WHEN the Victoria Falls Stock Exchange (VFEX) was established in 2020, it generated significant interest due to various benefits that it promised to investors.

These included tax breaks. It offered investors no capital gains tax on the disposal of securities. It offered lower withholding tax of 5%, reduced trading fees, and the ability to raise capital in hard currency. These incentives were particularly attractive to exporters, miners, and manufacturers. Additionally, these benefits were seen as a potential solution to liquidity challenges on the bourse, which stemmed from a scarcity of listed companies.

Companies initially adopted a wait and see attitude. However, many of these benefits have since been removed, exposing the government's lack of policy consistency.

Lack of policy consistency has always been blamed for investor fatigue in Zimbabwe, and government has always been advised to change the way it operates. The changes have meant that some companies are now considering exiting the waterfall bourse, with National Foods Limited (Natfoods), the largest food producer, being the first to do so.

Natfoods was listed on the US dollar-denominated bourse on December 23, 2022, following its delisting from the Zimbabwe Stock Exchange (ZSE), where it had been listed since December 18, 1969.

In a circular to shareholders this week, the company said delisting would enable it to redirect spending on substantial regulatory and compliance expenses to initiatives that are more closely aligned with its needs. During a wave of delistings from the ZSE about a decade ago, these concerns were also raised. History is surely repeating itself.

Keep Reading

Natfoods said its share repurchase offer would provide an opportunity for shareholders to access the full value of their stock and address liquidity constraints associated with the shares' limited trading on VFEX. “The opportunity to sell shares at a price reflecting their true value addresses the challenges of low liquidity and limited trading on the VFEX,” the circular said.

“Exiting National Foods allows for the reallocation of capital to other investment opportunities that may be more appealing. Shareholders will benefit from the exemption of capital gains tax on the disposal of their shares through VFEX.”

Natfoods will now operate as a private firm. The delisting should serve as a wake-up call for the government to maintain policy consistency. Coming up with a policy today and changing it tomorrow is detrimental to investors, who make long-term decisions based on policy. If policymakers keep shifting policies, investors get affected.

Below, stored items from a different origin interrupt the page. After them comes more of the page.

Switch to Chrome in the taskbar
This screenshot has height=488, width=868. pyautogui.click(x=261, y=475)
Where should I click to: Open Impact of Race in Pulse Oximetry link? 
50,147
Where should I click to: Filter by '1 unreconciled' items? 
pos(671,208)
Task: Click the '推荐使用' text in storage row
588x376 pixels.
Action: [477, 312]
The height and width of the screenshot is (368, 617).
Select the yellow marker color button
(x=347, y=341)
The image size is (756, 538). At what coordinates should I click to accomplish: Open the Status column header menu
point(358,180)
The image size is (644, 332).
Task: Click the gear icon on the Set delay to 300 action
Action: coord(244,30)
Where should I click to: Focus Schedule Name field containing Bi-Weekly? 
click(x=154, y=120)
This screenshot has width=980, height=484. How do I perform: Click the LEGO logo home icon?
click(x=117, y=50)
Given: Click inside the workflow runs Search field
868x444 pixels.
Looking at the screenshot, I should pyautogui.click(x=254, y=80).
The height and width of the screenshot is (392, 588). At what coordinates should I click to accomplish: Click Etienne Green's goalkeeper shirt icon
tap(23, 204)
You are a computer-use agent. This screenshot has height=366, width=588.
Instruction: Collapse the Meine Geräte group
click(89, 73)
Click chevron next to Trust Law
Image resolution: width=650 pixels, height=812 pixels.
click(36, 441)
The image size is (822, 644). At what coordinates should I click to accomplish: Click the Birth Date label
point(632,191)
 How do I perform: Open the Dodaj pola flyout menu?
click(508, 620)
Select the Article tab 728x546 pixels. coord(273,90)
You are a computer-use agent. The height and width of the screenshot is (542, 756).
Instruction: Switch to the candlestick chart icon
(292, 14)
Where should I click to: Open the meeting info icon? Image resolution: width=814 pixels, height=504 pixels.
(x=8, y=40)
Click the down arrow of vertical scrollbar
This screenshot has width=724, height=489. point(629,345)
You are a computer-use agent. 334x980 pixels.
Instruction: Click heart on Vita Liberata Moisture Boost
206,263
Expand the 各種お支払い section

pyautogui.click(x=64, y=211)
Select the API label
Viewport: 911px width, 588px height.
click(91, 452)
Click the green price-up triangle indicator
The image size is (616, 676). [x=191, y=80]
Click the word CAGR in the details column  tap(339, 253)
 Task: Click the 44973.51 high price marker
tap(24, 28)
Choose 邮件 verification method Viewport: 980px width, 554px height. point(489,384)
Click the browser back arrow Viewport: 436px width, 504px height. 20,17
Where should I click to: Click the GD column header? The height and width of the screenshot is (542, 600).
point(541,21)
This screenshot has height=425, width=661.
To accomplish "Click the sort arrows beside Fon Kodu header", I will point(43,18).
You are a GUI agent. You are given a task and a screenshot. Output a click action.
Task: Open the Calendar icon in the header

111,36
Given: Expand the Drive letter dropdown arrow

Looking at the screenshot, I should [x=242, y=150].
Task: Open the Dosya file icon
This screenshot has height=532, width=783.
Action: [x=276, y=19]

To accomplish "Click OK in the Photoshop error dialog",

Some may even lose huge investments.

It is our plea to authorities to be consistent. If a policy is implemented, it should be stuck to. Consistency is key to attracting and retaining investors. The delisting is a significant move, considering Natfoods had only listed on the exchange for two years. Natfoods’ decision to delist highlights the importance of policy consistency in maintaining investor confidence. The government should take this as an opportunity to review its policies and ensure that they are consistent and favourable to existing and potential investors.